There have been discussions on the length of the IPv6 prefix to be
allocated for this experiment. The parties involved in the discussion
agreed on the definition of a /28 prefix.


>>    (1.d) Has the submitting author verified that the document
>>          satisfies all ID nits?  (See
>>          http://www.ietf.org/ID-Checklist.html and
>>          http://tools.ietf.org/tools/idnits/).  Boilerplate checks
>> are not enough; this check needs to be thorough.


The document satisfies all ID nits.


>>    (1.e) Has the document split its references into normative and
>>          informative?  Are there normative references to documents
>> that are not ready for advancement or are otherwise in an unclear
>> state?  If such normative references exist, what is the strategy
>> for their completion?  Are there normative references that are
>> downward references, as described in [RFC3967]?  If so, list these
>> downward references to support the Area Director in the Last Call
>> procedure for them [RFC3967].


Yes, the references have been separated and there is a normative
reference to one Internet Draft (draft-huston-ipv6-iana-specials).
This Internet Draft has passed IETF LC and is waiting for an AD
Writeup. This doesn't constitute a risk of publication delay.


>>    (1.f) The IESG approval announcement includes a Document
>>          Announcement Write-Up.  Please provide such a Document
>>          Announcement Write-Up.  Recent examples can be found in
>> the "Action" announcements for approved documents.  The approval
>> announcement contains the following sections:
>>
>>          Technical Summary
>>              Relevant content can frequently be found in the
>> abstract and/or introduction of the document.  If not, this may be
>> an indication that there are deficiencies in the abstract or
>> introduction.


This document introduces Overlay Routable Cryptographic Hash
Identifiers (ORCHID) as a new, experimental class of IPv6-address-
like identifiers. These identifiers are intended to be used as end-
point identifiers at applications and APIs and not as identifiers for
network location at the IP layer, i.e., locators. They are designed
to appear as application layer entities and at the existing IPv6
APIs, but they should not appear in actual IPv6 headers. To make them
more like vanilla IPv6 addresses, they are expected to be routable at
an overlay level. Consequently, while they are considered as
non-routable addresses from the IPv6 layer point of view, all
existing IPv6 applications are expected to be able to use them in a
manner compatible with current IPv6 addresses.

This document requests IANA to allocate a temporary prefix out of the
IPv6 addressing space for Overlay Routable Cryptographic Hash
Identifiers.


>>          Working Group Summary
>>              Indicate the community and/or individuals that this
>>              submission comes from.
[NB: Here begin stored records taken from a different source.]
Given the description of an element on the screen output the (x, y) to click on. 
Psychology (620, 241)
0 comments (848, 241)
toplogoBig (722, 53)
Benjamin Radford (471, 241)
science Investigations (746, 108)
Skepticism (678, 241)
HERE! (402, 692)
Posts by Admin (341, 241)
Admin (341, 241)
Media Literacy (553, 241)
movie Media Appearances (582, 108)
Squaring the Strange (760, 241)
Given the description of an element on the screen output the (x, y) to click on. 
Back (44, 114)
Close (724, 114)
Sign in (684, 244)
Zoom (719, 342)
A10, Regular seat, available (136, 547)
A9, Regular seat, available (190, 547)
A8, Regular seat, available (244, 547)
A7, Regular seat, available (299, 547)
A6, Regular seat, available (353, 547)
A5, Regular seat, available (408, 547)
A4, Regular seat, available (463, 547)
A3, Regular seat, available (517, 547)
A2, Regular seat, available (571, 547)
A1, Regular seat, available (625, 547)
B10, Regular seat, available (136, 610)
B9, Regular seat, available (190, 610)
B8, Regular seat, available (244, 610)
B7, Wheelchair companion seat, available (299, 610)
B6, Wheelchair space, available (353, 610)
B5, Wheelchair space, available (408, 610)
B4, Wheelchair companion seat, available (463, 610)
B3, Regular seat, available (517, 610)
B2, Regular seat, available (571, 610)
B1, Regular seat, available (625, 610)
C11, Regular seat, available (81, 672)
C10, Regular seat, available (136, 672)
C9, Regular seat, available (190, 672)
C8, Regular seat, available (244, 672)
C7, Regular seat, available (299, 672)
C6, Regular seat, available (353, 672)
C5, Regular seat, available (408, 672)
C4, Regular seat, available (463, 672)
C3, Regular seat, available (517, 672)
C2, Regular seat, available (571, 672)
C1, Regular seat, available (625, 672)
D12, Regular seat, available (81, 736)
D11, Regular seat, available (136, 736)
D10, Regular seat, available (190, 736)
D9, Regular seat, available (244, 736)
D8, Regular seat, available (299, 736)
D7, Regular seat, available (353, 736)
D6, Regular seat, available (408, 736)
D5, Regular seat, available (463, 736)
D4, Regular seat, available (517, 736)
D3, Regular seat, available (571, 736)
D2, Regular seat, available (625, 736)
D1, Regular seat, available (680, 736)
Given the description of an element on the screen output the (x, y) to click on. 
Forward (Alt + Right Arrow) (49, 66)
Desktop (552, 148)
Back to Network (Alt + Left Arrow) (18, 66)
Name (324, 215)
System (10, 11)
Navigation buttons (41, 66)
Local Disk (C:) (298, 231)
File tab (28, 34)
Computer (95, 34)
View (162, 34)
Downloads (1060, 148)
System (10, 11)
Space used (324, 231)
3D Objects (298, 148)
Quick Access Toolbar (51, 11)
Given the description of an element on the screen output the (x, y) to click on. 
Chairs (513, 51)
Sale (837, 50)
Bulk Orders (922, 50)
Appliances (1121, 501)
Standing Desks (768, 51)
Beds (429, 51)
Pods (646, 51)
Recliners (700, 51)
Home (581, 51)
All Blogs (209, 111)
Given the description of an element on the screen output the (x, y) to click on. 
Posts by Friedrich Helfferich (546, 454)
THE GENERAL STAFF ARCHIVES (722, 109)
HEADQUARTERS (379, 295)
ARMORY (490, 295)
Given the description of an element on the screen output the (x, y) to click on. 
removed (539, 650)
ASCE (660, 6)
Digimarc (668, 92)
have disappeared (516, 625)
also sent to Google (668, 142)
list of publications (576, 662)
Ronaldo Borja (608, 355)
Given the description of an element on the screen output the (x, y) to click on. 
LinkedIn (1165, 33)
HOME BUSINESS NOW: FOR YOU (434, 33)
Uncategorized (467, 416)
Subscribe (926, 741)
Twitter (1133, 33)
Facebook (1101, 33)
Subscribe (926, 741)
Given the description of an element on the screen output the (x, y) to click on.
Was this proposal discussed in
>> any public forum, and was there anything in that discussion that is
>> worth noting?  For example, was there controversy about particular
>> points?


This proposal comes from Pekka Nikander and Julien Laganier from the
HIP WG, as well as Francis Dupont which has been proposing the use of
identifiers similar to ORCHIDs in MIP6. This proposal was discussed
both in the HIP WG, the INT area mailing list, and partly during the
ALIEN BOF.


>>          Document Quality
>>              Are there existing implementations of the protocol?
>> Have a significant number of vendors indicated their plan to
>> implement the specification?  Are there any reviewers that merit
>> special mention as having done a thorough review, e.g., one that
>> resulted in important changes or a conclusion that the document had
>> no substantive issues?


AFAIK this proposal is currently implemented in all maintained HIP
implementations projects (i.e. OpenHIP , HIP for
Inter.net  and HIP for Linux


Geoff Huston (APNIC) has done a thorough review that resulted in the
change from an 8-bits prefix to a 28-bits prefix. This change has
permitted to gain consensus amongst both the IPv6 and Internet
community, and the HIP community.

AD review performed, and only two minor editorial issues were uncovered. Asking the authors if they want to do a quick update. Otherwise this will go into IETF LC.

Asked the authors and HIP WG chairs for confirmation that no issues remain, and asked for a proto questionnaire to be filled out and returned to me.